# Estimation

Estimation is used to try to predict future outcomes related the the iron triangle elements of time, money, and, to a lesser degree quality (or features or performance). The BABOK essentially only discusses the first two. Estimates can be made of both costs and benefits. While all aspects of this process are in a sense entrepreneurial, the biggest component of entrepreneurial judgment is predicting future benefits, particularly for potential sales.

Any aspect of an effort or solution may be estimated for any part of its full life cycle. Examples include the time, cost, and effort (in terms of staff and materials) of any activity; capital, project, and fixed and variable costs of delivered solutions, potential benefits (e.g., sales, savings, reduced losses), and net performance (projected benefits minus projected costs).
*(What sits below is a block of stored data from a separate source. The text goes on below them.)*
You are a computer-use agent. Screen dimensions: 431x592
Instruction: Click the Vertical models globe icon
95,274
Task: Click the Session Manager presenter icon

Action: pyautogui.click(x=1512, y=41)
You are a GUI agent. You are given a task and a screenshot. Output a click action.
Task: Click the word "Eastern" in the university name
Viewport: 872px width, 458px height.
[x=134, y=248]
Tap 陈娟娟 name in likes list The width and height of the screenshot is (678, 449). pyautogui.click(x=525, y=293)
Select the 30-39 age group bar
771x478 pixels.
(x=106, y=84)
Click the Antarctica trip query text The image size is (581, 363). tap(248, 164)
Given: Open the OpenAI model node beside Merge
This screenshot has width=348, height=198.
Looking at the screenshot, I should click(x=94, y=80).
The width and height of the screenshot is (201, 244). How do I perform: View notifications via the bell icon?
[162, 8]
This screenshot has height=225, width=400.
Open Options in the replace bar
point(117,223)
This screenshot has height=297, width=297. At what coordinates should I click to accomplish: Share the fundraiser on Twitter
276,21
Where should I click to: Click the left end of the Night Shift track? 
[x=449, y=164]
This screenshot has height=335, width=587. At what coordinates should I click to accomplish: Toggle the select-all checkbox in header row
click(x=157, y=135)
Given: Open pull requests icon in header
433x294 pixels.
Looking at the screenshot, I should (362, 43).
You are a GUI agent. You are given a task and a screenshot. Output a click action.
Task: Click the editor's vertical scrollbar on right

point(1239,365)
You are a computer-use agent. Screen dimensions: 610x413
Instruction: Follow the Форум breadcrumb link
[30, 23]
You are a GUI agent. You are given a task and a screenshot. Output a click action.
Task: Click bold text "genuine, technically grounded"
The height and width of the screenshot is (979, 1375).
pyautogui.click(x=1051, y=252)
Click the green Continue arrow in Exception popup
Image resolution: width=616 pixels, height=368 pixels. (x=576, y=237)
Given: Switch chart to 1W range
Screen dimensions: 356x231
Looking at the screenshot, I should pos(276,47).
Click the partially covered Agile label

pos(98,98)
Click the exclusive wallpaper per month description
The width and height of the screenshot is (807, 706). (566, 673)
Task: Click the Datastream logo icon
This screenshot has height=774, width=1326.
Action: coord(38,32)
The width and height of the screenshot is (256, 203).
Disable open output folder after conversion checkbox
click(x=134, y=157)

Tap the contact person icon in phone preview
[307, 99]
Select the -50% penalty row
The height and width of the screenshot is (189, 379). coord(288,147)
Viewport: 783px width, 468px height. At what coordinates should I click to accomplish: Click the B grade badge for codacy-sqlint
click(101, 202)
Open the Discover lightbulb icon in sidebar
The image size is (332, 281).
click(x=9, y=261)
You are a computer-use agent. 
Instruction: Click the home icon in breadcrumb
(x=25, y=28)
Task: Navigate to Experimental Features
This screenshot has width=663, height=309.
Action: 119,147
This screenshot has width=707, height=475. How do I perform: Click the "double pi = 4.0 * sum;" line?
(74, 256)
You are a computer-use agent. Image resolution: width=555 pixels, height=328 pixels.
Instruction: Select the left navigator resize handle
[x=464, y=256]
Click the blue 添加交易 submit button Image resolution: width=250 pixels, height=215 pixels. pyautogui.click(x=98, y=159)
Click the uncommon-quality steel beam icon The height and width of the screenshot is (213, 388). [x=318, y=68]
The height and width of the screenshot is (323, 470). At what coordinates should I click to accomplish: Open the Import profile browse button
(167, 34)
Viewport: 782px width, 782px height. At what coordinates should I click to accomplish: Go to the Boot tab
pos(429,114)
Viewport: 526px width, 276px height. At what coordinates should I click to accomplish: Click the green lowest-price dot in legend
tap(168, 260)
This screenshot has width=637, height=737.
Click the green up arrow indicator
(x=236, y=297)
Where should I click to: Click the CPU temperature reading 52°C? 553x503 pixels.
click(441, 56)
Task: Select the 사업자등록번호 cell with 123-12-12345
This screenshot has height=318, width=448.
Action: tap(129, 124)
The most important thing to know about estimation is that it tends to be more accurate when more information is available. This is especially true when making estimates about outcomes very similar situations from the past.

There are many methods of estimation including:

• Top-down and Bottom-up: Estimates can be performed from both ends depending on what is known about the engagement and the solution (the project and the product). Breakdowns can be made from the highest levels down to more detailed levels, or aggregations can be made from detailed low-level information which is then grouped and summed.
• Parametric Estimation: This method has a lot in common with bottom-up estimation. It attempts to multiply lesser-known input information (how many of A, B, and C) by better-known parametric information (e.g., the known prices for each individual example of A, B, and C). Levels of skill and experience can figure in to such calculations as well.
• Rough Order of Magnitude (ROM): This is basically an educated guess, based on experience, impressions, and entrepreneurial judgment. There are a few pithier names for this method!
• Rolling Wave: This involves making continuous estimates of elements throughout an engagement, which ideally become more accurate over time as more is known and less is unknown.
• Delphi: This technique seeks estimates from a wide variety of participants, potentially over multiple iterations, until a consensus is reached. This allows certain kinds of knowledge to be shared across the participants. As an example, think of a group of coders bidding on tasks during sprint planning. Most participants might make similar judgments of the complexity of a task, but if one or two team members make very different estimates they could share that they’re aware of a simple or existing solution to the problem that will reduce the effort required, or know about hidden requirements and other stumbling blocks that will increase the effort required. As another example, the first issue of Omni Magazine included a Delphic poll of its readership asking about when certain developments, discoveries, and accomplishments might take place. The results were published in a subsequent issue.
• PERT: This technique asks participants to estimate best-case, expected, and worst-case outcomes, which are then averaged, with the expected outcome given a weighting of four times, i.e., result = (best + 4*expected + worst) / 6.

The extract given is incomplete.